Monday, 11 March 2013

Mini Toad in the Hole


Mini Toad in the Hole

Anybody reading a few entries on this blog will have probably realised by now that not much enters into Jibber Jabber Towers if it isn't free, reduced or on offer. I believe though that a food bargain isn't really a bargain if it is something you wouldn't usually buy and you just scoff it as an extra. So when I spotted a packet of cocktail sausages with nearly 50% off I knew they shouldn't just be left open on the table so anyone could come and pinch one. The only thing that should be done with these is make them in easy and tasty dinner for all. Alternatively, you you serve these as originally intended at a party or buffet but show your guests that you have made more of an effort than simply chucking some sausages in a bowl. 


Toad in the hole may not seem like the height of gastronomy or indeed a dish that many people need to be told how to make. However, the idea of giving you this recipe is a little inspiration as something different to do with a pack of cooked cocktail sausages and also the right amount of ingredients needed, plus the cooking times. As the sausages take up most of the space in the hole you really don't need much batter mixture.

I've proportioned the cost of the ingredients: Sausages – 89p, Flour - 2p (£1 for 1.5kg), Egg – 17p (£1 for 6 free-range large eggs), Milk – 3p (£1 for 2.27 litres). Total cost therefore is £1.11 with each portion coming in at under 28p each or just over 9p per 'Toad'.
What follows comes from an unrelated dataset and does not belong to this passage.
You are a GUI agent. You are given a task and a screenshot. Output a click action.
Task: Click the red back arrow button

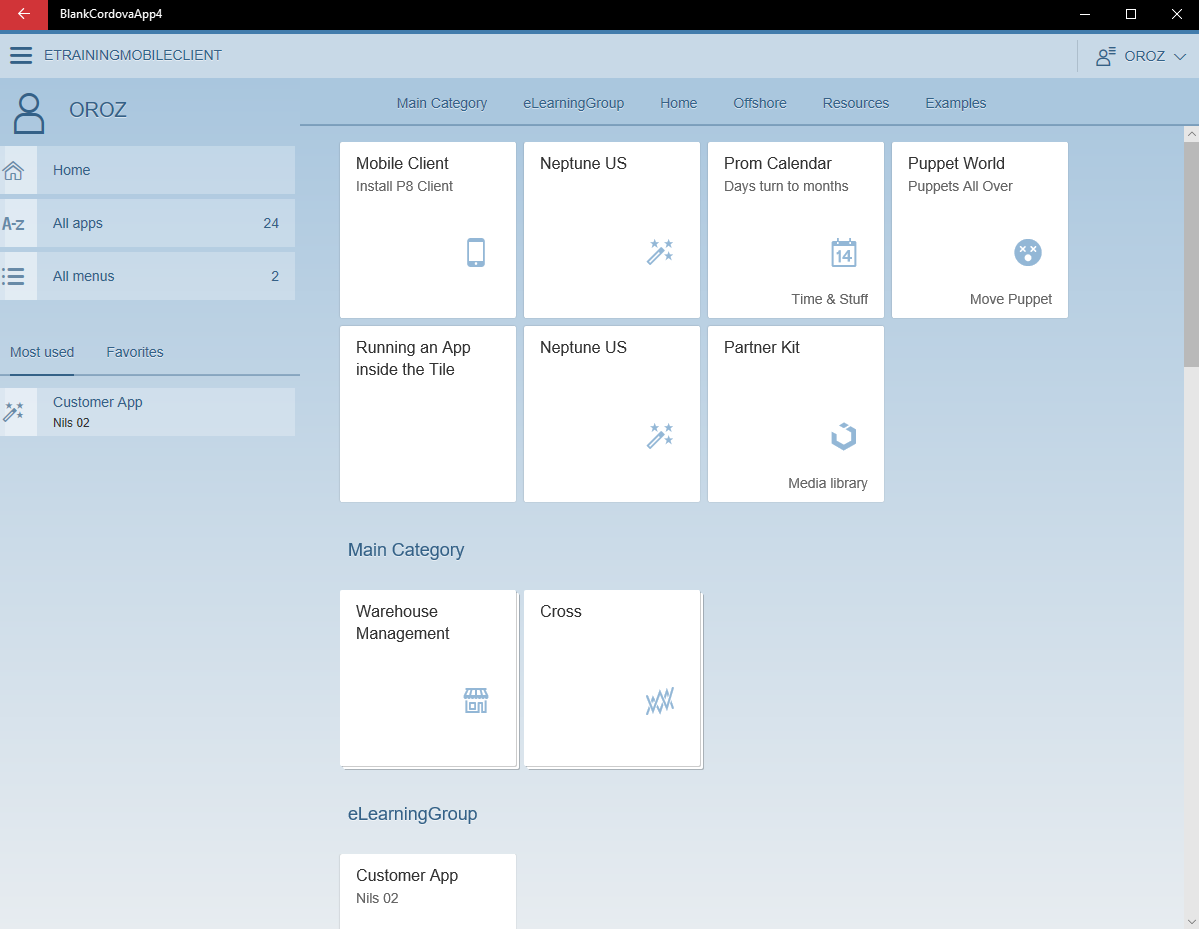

As this has turned out to be such a cheap meal I will be putting it forward to March 2013's Credit Crunch Munch which is hosted jointed by Camilla at Fab Food 4 All and this month's host Helen at Fuss Free Flavours


Serves 4 as a main meal or 12 party/buffet portions.

Equipment

You will need a non-stick 12-cup bun tin.

Ingredients

Pack of cooked cocktail sausages (packet says approx 35 but there was 37 in it)
1oz (28g) plain flour
1 large egg
2½ fl oz (70ml) milk

To serve: Potatoes of your choice (we had mashed), vegetables (we had carrots and sugarsnap peas in  the fridge) plus gravy.

1. Pre-heat the oven to 220°C/ Fan 200°C/ Gas Mark 7
2. Arrange the sausages in the bun tin. You should be able to get 3 in each hole.

3. Cook the sausages for 10 minutes. While they are cooking prepare your batter mixture.
4. In a bowl the egg to the flour and beat together. Add the milk and beat again until all the ingredients are combined. You don't need to worry about lumps.
5. When the sausages have cooked for 10 minutes pour the batter mixture into each hole.

6. Cook for a further 15 minutes.
7. Serve with the potatoes and vegetables of your choice.







2 comments:

  1. That's a good idea. They could technically be frozen and defrosted for a packed lunch or something, too.

    ReplyDelete
    Replies
    1. Great idea - would make lunch a bit more interesting than sandwiches every day.